### Action item
Go through the records below and count every line containing "will". Reply with the count alone.

### Data section
++++++++
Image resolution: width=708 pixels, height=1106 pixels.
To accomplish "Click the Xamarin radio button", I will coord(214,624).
++++++++
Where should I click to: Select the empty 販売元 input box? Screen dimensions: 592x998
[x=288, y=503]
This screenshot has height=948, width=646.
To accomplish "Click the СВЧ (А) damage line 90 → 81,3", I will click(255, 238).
++++++++
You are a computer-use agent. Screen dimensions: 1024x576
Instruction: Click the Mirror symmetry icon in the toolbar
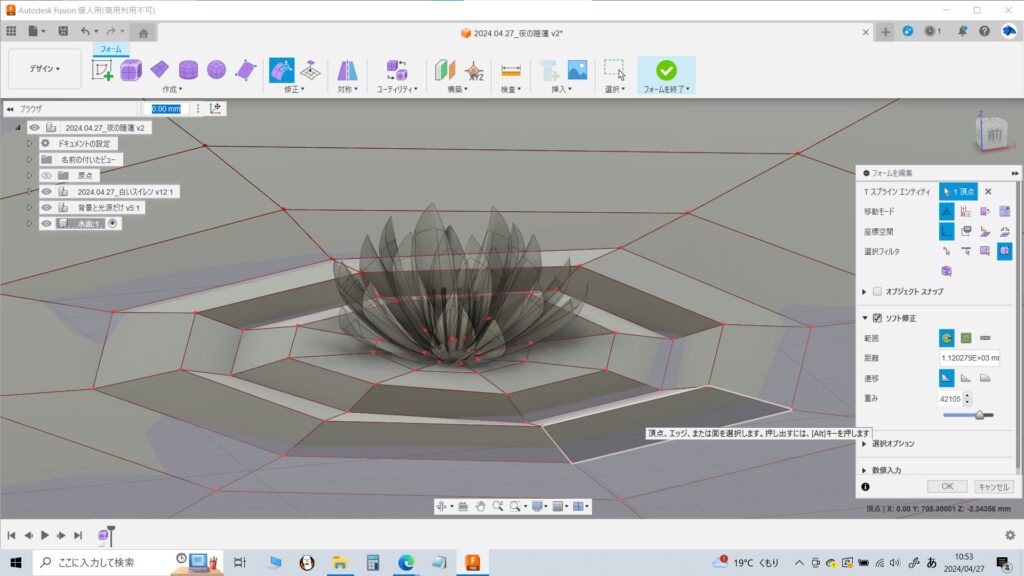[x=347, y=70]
++++++++
### Output for this task
2